Argent, rééditions & déchéance

Argent, Rééditions & déchéance.

 

 

 

            Des Beatles aux Pink Floyd en passant par Nirvana et John Lennon, le temps en est aux rééditions. Que se soit récemment avec L.A Woman des Doors en faisant un détour par Some Girl des Rolling Stones, les maisons de disques nous bombardent de part en part et à tout azimut de remasterisations sur disque, ou même sur vinyle avec des pseudos inédits, dans les grandes surfaces comme Virgin on peut trouver des vinyles de grands classiques comme Gainsbourg, Marvin Gaye ou plus récemment Amy Winehouse.
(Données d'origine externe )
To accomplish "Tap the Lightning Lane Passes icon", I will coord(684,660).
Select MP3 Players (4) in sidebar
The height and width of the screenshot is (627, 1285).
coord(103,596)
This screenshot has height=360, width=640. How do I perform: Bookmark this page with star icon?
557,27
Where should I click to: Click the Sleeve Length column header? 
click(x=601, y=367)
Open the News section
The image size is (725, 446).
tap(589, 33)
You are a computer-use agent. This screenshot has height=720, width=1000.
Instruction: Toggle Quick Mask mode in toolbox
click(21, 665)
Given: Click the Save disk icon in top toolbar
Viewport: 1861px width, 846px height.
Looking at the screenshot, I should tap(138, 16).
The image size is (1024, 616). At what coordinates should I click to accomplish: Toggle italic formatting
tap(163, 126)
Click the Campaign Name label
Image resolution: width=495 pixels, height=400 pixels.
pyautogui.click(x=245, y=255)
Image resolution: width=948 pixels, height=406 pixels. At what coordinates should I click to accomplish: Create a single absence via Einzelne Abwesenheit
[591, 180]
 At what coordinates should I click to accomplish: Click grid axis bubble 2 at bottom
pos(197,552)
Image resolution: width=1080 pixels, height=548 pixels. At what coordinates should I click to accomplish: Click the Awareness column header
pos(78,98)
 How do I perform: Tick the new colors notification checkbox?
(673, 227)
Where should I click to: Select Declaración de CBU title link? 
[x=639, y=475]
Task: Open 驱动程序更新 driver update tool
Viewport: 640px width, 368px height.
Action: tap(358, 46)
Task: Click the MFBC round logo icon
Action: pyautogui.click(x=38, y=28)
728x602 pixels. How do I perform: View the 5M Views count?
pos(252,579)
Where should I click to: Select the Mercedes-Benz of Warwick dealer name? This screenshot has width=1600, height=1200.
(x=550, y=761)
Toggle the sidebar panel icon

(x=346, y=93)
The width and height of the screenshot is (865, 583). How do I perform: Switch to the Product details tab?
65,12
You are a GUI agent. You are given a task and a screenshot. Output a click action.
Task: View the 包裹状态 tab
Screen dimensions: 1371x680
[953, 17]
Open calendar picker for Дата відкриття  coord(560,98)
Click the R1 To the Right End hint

Mais, cela n'empêche que ça intéresse les curieux et les grands amateurs de musique, le courant retro qui commence à s'installer donne une seconde jeunesse au vinyle. Bon nombre de personnes pensent et disent qu'il s'agit uniquement d'un coup de marketing qui a pour but une seule chose: amasser le plus d'argent possible dans le but de redonner des couleurs au commerce musical. Le disque est en faillite et certains groupes baignant dans la drogue et l'alcool ne rapporte plus, ou pas assez d'argent, comme Lou Reed qui ne touche plus rien des ventes de ses vingtaine d'albums.

            Pour rentrer plus dans le sujet, entre l'an 2000 et 2010, Internet se perfectionne alors qu'en parallèle les chiffres de vente de disque sont en chute libre, dans des cas comme ça le mot « hasard » n'a pas sa place. Dans une interview Catherine Ringer, ex chanteuse des Rita Mitsouko, a affirmée que quant un disque est bon, les gens l'achète comme dans le passé, ce qui est tout à fait compréhensible. Je prend pour exemple Ac/Dc qui vend autant de disques qu'avant ou tout récemment la chanteuse Adèle qui a vendu son album « 21 » a des millions d'exemplaires à travers le monde.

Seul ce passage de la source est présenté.